» **Article**

────

I am self-learning basic undergrad calculus-based probability. I would like someone to verify if my expression for the expected waiting time is correct. I am posting my attempt/solution below:
[BH 4.25] Calvin and Hobbes play a match consisting of a series of games, where Calvin has probability of $p$ of winning each game (independently). They play with a "win by two" rule: the first player to win two games more than his opponent wins the match. Find the expected number of games played.
Hint: Consider the first two games as a pair, then consider the next two as a pair.
Solution. (My Attempt)
The result of the match is always decided in an even number of games, $2n$.
We consider the first two games as a pair, the next two games as pair and so forth,.
Let $W$ be the event that Calvin wins the game and let $L$ be the event that Calvin loses the game to Hobbes.
The match continues until the first $(L,L)$ or $(W,W)$ occurs.
Let $N$ be the number of games played.
\begin{align*}
P \{N = 2k \} = \hat{q}^{k-1} \cdot \hat{p}
\end{align*}
where $\hat{q}=2p(1-p)$ and $\hat{p}=p^2 + (1-p)^2$. Note that, $\hat{p} + \hat{q} = 1$. Thus, $N/2$ follows a first success distribution with success probability $\hat{p}$.

────

» **Excerpted data**
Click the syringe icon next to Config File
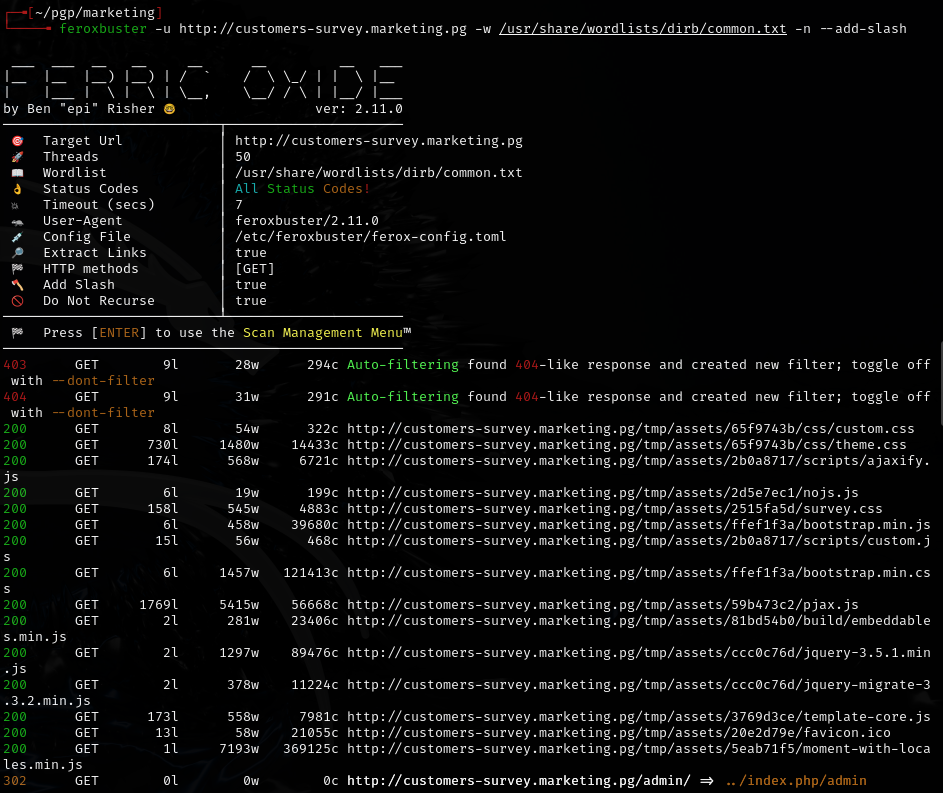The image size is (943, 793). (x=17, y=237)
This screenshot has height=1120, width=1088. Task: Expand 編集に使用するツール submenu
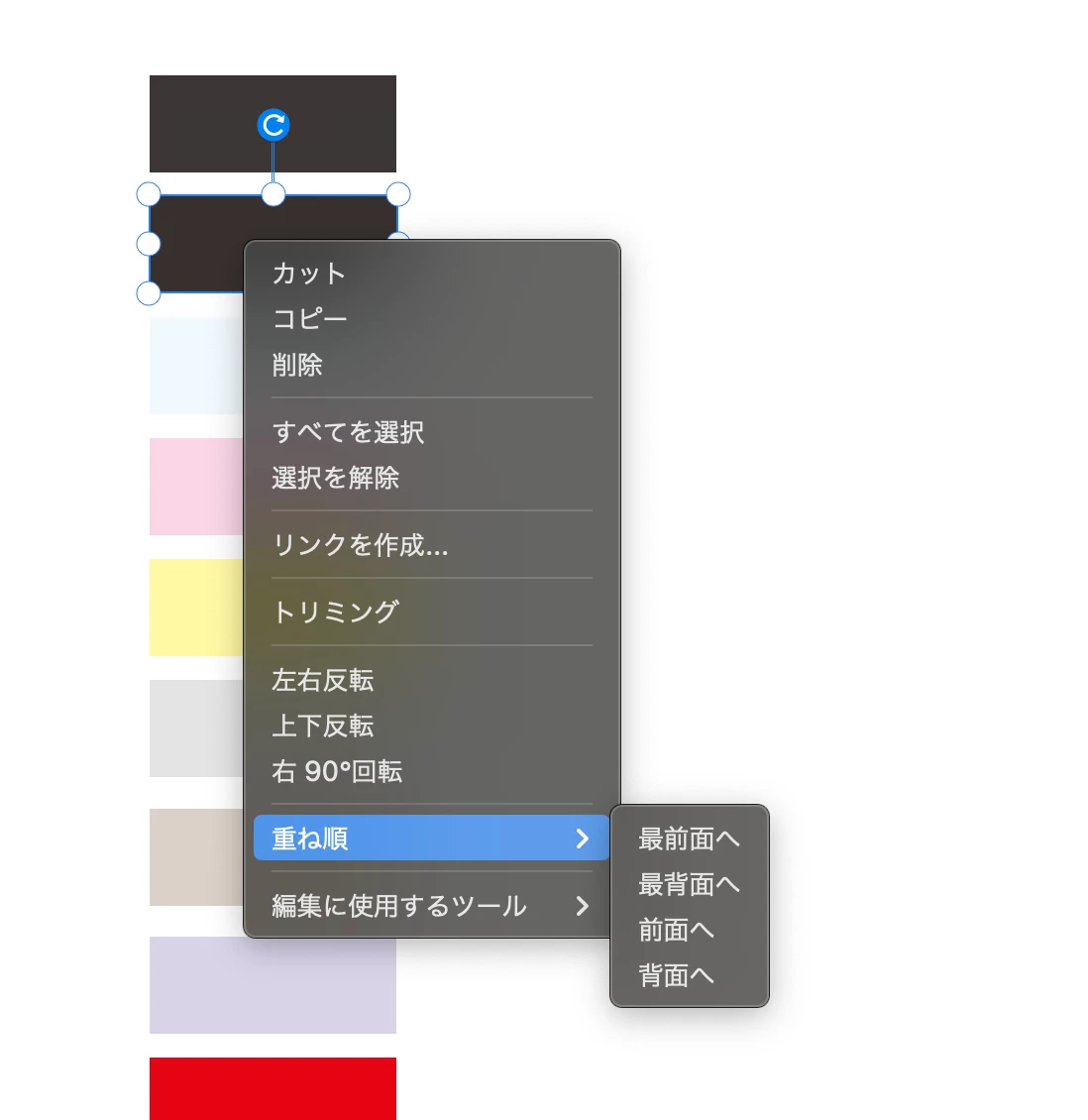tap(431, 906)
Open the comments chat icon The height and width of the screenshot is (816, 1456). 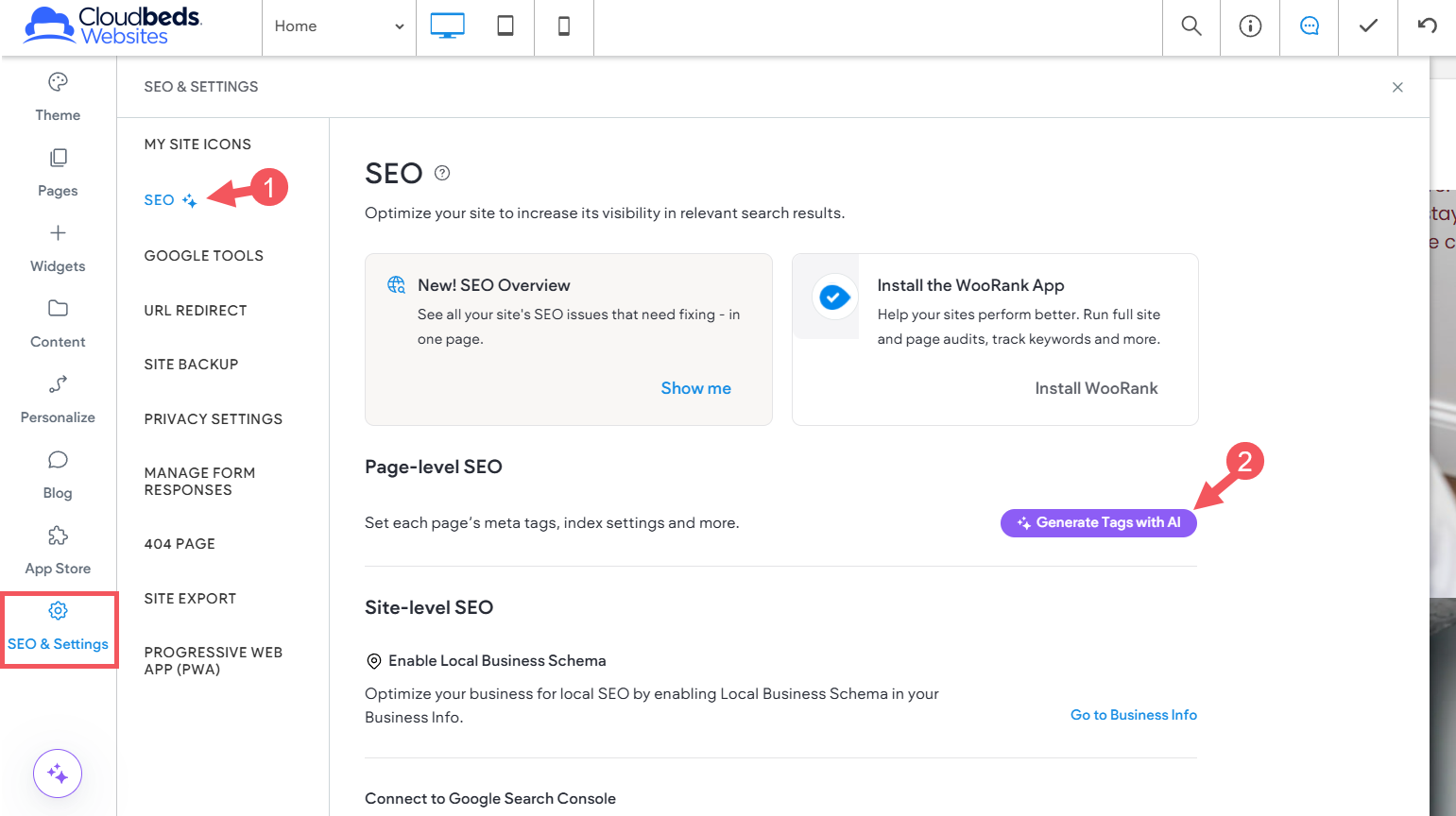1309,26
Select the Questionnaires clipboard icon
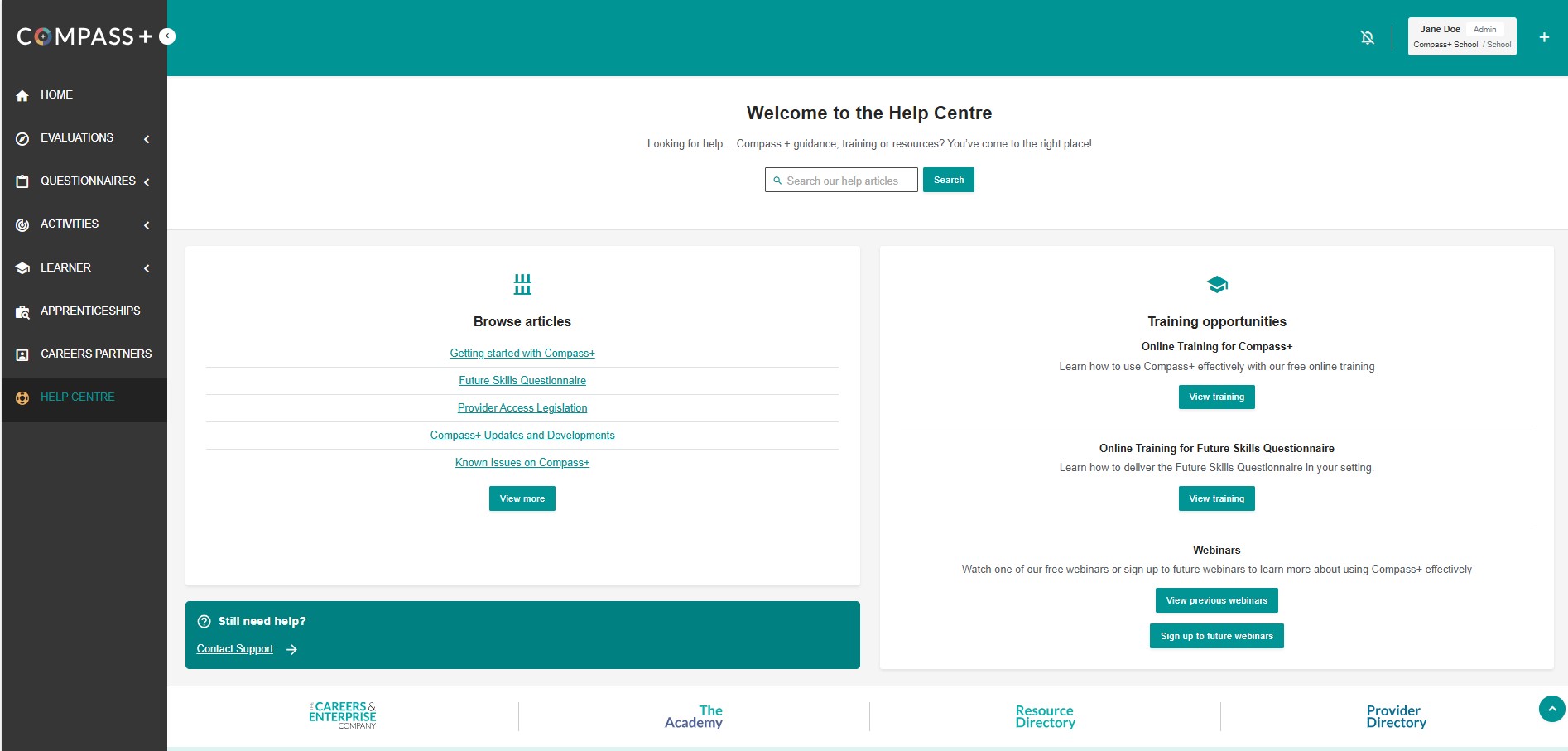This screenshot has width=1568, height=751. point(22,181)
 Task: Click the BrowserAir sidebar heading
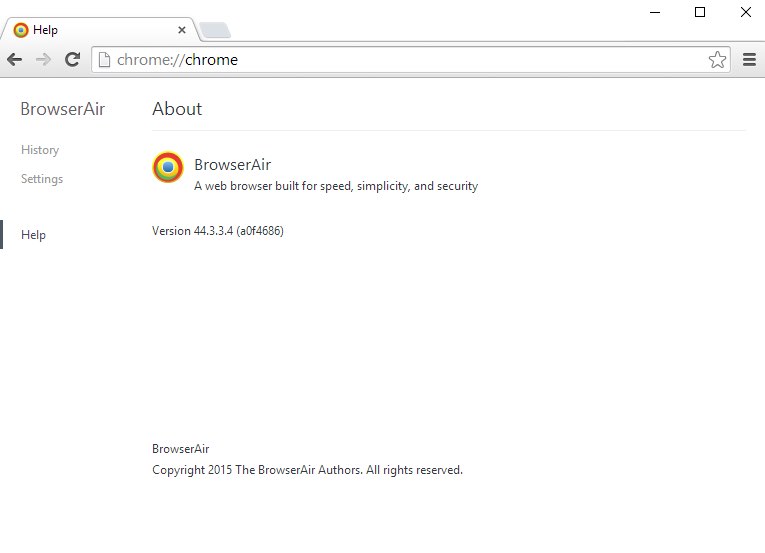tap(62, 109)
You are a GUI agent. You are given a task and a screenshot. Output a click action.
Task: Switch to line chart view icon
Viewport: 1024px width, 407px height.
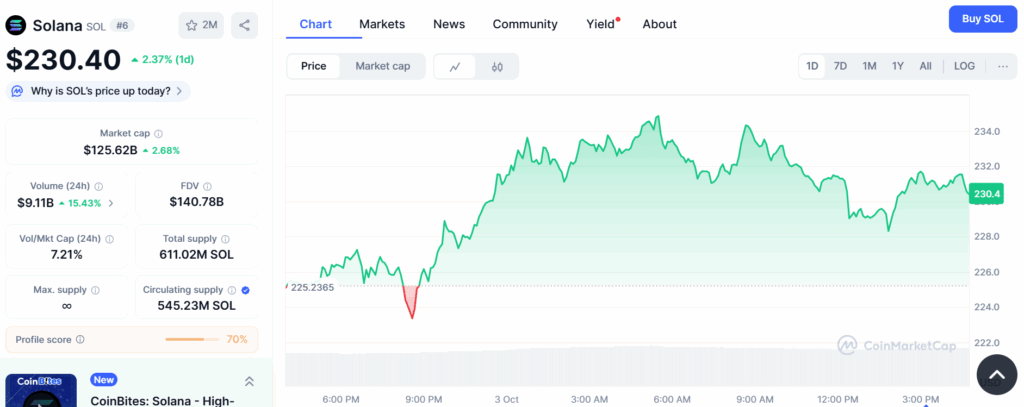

────

» **Required actions**
- 1) Output the stretch of the Calvin and Hobbes post from "The result of" through "game to Hobbes.".
- 2) In the Calvin and Hobbes post, what does the hint say to do with the games?
- 3) Translate this sentence from the Calvin and Hobbes post into Spanish: "The result of the match is always decided in an even number of games, $2n$."

» **Responses per task**
- 1)
The result of the match is always decided in an even number of games, $2n$.
We consider the first two games as a pair, the next two games as pair and so forth,.
Let $W$ be the event that Calvin wins the game and let $L$ be the event that Calvin loses the game to Hobbes.

- 2) Consider the first two games as a pair, then consider the next two as a pair.

- 3) El resultado del partido siempre se decide en un número par de juegos, $2n$.